Gläserner Tunnel Planungsbüro Kruse Haselünne weiht neues Bürogebäude ein

Von Martin Reinholz

Auf dem Balkon des neuen Bürogebäudes an der Haselünner Hasestraße: Clemens Inpa, Christiane und Andreas Kruse sowie Werner Schräer (von links). Fotos: Martin ReinholzAuf dem Balkon des neuen Bürogebäudes an der Haselünner Hasestraße: Clemens Inpa, Christiane und Andreas Kruse sowie Werner Schräer (von links). Fotos: Martin Reinholz

Haselünne. Das Planungsbüro Kruse hat sein Bürogebäude an der Hasestraße 14 in Haselünne offiziell eingeweiht. Der Neubau umfasst zwei Büroetagen sowie zwei Mietwohnungen im Staffelgeschoss. Pastor Clement Inpa gab dem neuen Gebäude den kirchlichen Segen.

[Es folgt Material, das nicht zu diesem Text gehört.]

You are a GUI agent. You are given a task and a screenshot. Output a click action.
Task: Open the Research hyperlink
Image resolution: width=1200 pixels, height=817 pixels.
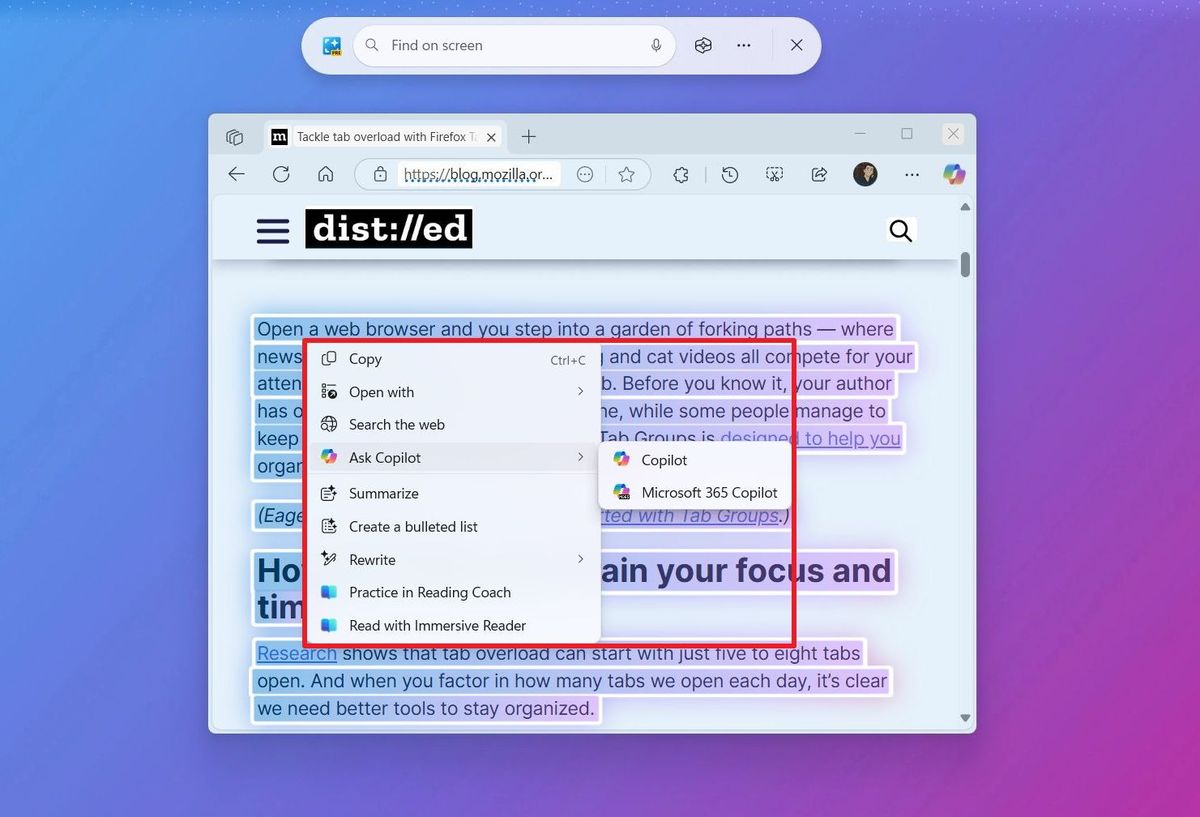click(x=296, y=653)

Firmeninhaber Andreas Kruse skizzierte kurz die Geschichte seines Unternehmens. „Nach dem Erwerb und Umbau des ehemaligen Steinmeister-Hauses an der Hasestraße im Jahr 2007 haben wir eigentlich gedacht, dass wir nie wieder erweitern brauchen“, sagte Kruse vor Nachbarn, Geschäftspartnern, Mitarbeitern, Handwerkern, Familienmitgliedern und Vertretern von Rat und Verwaltung der Stadt Haselünne. (Den Bericht vom ersten Spatenstich für den Neubau des Planungsbüro Krusse lesen Sie hier)

Zweiter Standort

Mit der Übernahme eines Planungsbüros in Meppen wurde im Jahr 2011 ein zweiter Standort geschaffen. Um Synergieeffekte zu nutzen, wurden nun alle 23 Mitarbeiter des Planungsbüros in Haselünne an einem Standort vereint. Das Steinmeister-Haus, das im Jahr 1907 errichtet wurde, bleibt in seinem Originalzustand erhalten. Der neue zweistöckige Bürotrakt mit den beiden Wohnungen im Staffelgeschoß ist über eine gläserne Brücke mit dem Neubau verbunden.

Gute Idee

Die Stadt Haselünne könne froh sein, wenn sich Unternehmen für die Hasestadt als Standort entscheiden, sagte Haselünnes Bürgermeister Werner Schräer. Mit den Worten „Haselünne braucht solche Unternehmen“, dankte er dem Unternehmerehepaar Christiane und Andreas Kruse. Schräer lobte die Idee des Planungsbüros, alte Bausubstanz mit einem neuen Baukörper zu verbinden. Er wünschte dem Unternehmen und seinen Mitarbeitern am neuen Standort stets „wunderbare Ideen bei der Projektierung neuer Bauaufträge“.